Personal information
- Full name: Andreas Kiel Smed
- Date of birth: 19 March 1997 (age 29)
- Place of birth: Denmark
- Position: Winger

Team information
- Current team: Hvidovre
- Number: 22

Youth career
- Vanløse
- HIK
- 2015–2016: → Copenhagen (loan)

Senior career*
- Years: Team / Apps / (Gls)
- 2013–2020: HIK / 90 / (33)
- 2020–2021: Helsingør / 19 / (0)
- 2021: Frem / 13 / (3)
- 2021–: Hvidovre / 136 / (17)

= Andreas Smed =

Danish footballer (born 1997)

Andreas Kiel Smed (born 19 March 1997) is a Danish footballer who plays as a winger for Danish 1st Division club Hvidovre IF.

==Career==
===HIK===
Andreas Smed came to HIK from Vanløse IF as an U17 player. Already as a 16-year-old, Smed made his debut for HIK's first team in the 2013–14 Danish 2nd Divisions, where he participated in a total of two matches. In February 2015, after being even more involved in the squad, 17-year-old Smed signed a deal until June 2016 with HIK. In May 2015, HIK announced that Smed had been promoted to the first team squad.

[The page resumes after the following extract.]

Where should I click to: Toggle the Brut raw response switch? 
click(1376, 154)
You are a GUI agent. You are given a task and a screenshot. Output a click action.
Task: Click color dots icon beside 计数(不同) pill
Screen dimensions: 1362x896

In the spring of 2015, young Smed scored six goals in 10 games in the Danish 2nd Division. Due to his young age, Smed attracted a lot of interest. At the end of July 2015, he had his contract with HIK extended until June 2017 and was at the same time loaned to F.C. Copenhagen, where he would play for the club's U-19 team. Smed was back in HIK prior to 2016-17 and in October extended his contract until June 2018.

Smed left HIK at the end of the 2019–20 season.

===FC Helsingør===
On September 1, 2020, Smed signed with the Danish 1st Division side FC Helsingør until winter. Smed managed to play 10 league matches and 1 cup match for Helsingør before leaving the club at the turn of the year.

===BK Frem===
In January 2021, Smed was back in the Danish 2nd Division, as he signed a deal until the end of the season with Boldklubben Frem. Smed scored three goals in 13 games before leaving the club.

===Hvidovre IF===
In July 2021, Smed switched to 1st division club Hvidovre IF, where he was given a 1-year contract. Smed scored one goal in 22 in all tournaments. Despite the unimpressive numbers, Smed extended his contract in the summer of 2022.

In the following 2022–23 season, Smed played 29 games and scored five goals, contributing to Hvidovre's promotion to the 2023-24 Danish Superliga. On July 21, 2023, Smed made his debut in the top Danish league in a match against FC Midtjylland.